===== Given data =====

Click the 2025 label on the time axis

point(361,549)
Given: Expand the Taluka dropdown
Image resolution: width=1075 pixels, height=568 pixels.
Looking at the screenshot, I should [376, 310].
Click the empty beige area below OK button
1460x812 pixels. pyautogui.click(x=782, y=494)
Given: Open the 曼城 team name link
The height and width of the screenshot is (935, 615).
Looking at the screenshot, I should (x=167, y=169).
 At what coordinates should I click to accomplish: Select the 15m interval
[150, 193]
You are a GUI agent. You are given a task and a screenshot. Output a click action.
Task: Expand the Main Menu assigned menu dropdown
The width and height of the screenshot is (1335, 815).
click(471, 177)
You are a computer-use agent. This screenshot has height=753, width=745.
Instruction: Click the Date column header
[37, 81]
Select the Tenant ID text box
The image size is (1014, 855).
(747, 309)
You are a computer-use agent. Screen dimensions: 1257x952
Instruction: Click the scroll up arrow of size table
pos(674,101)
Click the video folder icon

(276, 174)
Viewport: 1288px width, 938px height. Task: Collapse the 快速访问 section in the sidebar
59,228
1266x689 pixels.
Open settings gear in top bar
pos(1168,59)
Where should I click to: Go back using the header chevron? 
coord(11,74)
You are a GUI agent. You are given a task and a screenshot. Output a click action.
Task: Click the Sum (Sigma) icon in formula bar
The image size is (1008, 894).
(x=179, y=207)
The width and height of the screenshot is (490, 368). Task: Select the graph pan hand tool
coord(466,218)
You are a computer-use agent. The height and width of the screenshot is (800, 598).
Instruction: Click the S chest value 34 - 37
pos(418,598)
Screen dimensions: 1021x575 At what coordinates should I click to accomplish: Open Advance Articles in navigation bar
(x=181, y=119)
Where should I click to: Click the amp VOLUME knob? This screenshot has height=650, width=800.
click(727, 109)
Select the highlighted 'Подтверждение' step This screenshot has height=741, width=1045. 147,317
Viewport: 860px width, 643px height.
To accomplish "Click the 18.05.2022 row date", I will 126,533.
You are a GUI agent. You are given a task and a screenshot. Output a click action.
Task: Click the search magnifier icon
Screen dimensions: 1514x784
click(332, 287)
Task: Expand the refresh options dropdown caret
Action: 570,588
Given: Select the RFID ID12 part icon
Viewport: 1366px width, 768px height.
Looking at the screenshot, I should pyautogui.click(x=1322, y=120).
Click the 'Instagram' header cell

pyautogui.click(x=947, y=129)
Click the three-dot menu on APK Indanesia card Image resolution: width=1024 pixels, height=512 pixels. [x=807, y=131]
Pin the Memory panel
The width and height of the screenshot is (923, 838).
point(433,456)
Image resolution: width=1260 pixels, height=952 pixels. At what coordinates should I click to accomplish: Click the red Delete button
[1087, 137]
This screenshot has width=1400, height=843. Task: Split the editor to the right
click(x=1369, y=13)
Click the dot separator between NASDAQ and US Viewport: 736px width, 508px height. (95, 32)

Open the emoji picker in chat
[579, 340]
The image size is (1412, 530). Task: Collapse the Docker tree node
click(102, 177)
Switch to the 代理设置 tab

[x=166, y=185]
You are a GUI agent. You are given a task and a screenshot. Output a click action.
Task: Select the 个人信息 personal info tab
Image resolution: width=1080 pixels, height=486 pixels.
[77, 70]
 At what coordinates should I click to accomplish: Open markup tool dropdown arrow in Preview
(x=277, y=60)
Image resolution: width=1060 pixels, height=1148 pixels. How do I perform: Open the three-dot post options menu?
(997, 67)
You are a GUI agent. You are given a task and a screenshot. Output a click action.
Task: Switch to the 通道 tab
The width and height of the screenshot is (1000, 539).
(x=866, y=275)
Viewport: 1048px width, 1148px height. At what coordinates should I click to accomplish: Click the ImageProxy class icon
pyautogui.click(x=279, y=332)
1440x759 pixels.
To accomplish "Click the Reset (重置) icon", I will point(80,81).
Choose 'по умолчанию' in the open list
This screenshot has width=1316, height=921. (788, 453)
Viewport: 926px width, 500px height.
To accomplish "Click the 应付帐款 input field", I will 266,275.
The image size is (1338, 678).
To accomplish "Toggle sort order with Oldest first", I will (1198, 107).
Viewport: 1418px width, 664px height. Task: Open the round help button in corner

=====

Work to be completed: Please report, as a bare number, how many lines of the data contain the word "will".

Answer box: 4